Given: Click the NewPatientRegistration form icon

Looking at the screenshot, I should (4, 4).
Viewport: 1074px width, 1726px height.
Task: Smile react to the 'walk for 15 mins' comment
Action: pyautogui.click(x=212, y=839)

§ YOUR INSTRUCTIONS
Copy every line of the data above with no changes.

§ FINISHED EXERCISE
Given: Click the NewPatientRegistration form icon

Looking at the screenshot, I should (4, 4).
Viewport: 1074px width, 1726px height.
Task: Smile react to the 'walk for 15 mins' comment
Action: pyautogui.click(x=212, y=839)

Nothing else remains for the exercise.